I am currently trying to write a program with an L1 miss rate that is as high as possible.
To measure the L1 miss rate I am using the MEM_LOAD_RETIRED.L1_MISS and MEM_LOAD_RETIRED.L1_HIT performance counter events on an Intel Core i7 processor (I am not interested in fill buffer hits). I modified the Linux kernel to give me exact measurements at each context switch so that I can determine precisely how many hits and misses each program gets.
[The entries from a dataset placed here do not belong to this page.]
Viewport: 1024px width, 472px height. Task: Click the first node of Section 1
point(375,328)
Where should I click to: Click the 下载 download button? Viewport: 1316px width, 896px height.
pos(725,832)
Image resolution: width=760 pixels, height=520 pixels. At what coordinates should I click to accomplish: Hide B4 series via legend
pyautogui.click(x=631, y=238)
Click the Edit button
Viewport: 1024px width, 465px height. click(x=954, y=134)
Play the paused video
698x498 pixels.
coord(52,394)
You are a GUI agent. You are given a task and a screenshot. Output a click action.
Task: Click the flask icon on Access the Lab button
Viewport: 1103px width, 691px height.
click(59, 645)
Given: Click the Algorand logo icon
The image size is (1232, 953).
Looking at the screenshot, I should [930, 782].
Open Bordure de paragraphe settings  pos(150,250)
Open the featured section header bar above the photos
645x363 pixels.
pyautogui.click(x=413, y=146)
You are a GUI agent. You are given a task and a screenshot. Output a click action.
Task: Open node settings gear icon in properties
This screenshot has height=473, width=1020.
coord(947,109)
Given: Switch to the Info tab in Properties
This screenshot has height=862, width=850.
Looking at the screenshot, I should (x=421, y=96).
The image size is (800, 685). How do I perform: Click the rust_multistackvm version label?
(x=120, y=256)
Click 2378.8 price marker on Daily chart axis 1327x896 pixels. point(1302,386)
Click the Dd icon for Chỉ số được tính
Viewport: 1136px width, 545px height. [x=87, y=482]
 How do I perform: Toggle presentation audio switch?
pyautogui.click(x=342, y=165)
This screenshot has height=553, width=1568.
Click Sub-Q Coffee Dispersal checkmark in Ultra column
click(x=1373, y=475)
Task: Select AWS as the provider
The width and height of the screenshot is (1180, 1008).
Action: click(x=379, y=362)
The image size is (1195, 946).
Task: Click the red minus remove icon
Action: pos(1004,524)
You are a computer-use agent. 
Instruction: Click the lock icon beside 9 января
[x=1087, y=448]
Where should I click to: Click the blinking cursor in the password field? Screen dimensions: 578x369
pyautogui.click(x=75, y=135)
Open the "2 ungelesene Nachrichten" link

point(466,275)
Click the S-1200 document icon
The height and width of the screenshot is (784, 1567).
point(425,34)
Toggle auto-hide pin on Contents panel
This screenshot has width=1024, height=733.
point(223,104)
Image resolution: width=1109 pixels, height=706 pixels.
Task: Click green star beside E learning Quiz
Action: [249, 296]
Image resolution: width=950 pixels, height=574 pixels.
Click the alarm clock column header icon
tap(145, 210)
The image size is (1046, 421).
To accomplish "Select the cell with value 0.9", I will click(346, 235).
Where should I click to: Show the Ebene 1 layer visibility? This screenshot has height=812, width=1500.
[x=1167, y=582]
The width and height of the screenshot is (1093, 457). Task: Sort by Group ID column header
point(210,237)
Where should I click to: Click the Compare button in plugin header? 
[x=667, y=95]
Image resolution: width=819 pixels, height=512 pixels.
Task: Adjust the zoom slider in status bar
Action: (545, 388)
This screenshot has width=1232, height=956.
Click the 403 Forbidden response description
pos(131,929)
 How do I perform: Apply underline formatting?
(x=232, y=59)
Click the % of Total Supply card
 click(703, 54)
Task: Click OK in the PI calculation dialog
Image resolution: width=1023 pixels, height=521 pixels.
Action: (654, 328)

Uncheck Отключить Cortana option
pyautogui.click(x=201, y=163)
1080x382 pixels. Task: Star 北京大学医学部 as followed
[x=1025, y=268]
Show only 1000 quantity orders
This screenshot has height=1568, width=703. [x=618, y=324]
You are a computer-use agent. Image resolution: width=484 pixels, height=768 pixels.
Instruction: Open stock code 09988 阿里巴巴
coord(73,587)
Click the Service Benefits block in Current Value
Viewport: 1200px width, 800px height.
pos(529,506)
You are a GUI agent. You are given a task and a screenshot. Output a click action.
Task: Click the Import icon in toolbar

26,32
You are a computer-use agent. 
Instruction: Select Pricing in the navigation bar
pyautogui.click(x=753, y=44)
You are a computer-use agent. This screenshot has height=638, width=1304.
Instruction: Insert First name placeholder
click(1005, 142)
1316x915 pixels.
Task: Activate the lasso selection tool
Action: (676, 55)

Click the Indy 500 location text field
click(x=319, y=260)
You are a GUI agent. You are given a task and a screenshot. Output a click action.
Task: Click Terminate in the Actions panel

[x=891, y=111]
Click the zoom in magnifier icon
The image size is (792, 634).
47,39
The hardware prefetcher is disabled.
This is the code that I currently have:
#define LINE_SIZE 64
#define CACHE_SIZE 4096 * 8
#define MEM_SIZE CACHE_SIZE * 64
void main(int argc, char* argv[])
{
volatile register char* addr asm ("r12") = mmap(0, MEM_SIZE, PROT_READ|PROT_WRITE, MAP_ANONYMOUS|MAP_PRIVATE, -1, 0);
volatile register unsigned long idx asm ("r13") = 0;
volatile register unsigned long store_val asm ("r14") = 0;
volatile register unsigned long x64 asm ("r15") = 88172645463325252ull;
while(1)
{
x64 ^= x64 << 13;
x64 ^= x64 >> 7;
x64 ^= x64 << 17;
store_val = addr[x64 % MEM_SIZE];
}
}
This code produces exactly one memory access per loop iteration, so my question is: Why is the miss rate that I am getting here close to 0%? Even without the xorshift and just linearly accessing the array (edit: increasing the index by 64 on each access) I should be getting a close to 100% miss rate, right? What am I missing here?
Thanks in advance! :)
Update: With callgrind I am getting the expected 99.9% miss rate when doing linear accesses. I don't understand.
Using the perf-tool with:
perf stat -r 10 -B -e mem_load_retired.l1_miss,mem_load_retired.l1_hit ./thrasher
gives me similar results to the one I'm getting using my modified kernel's output.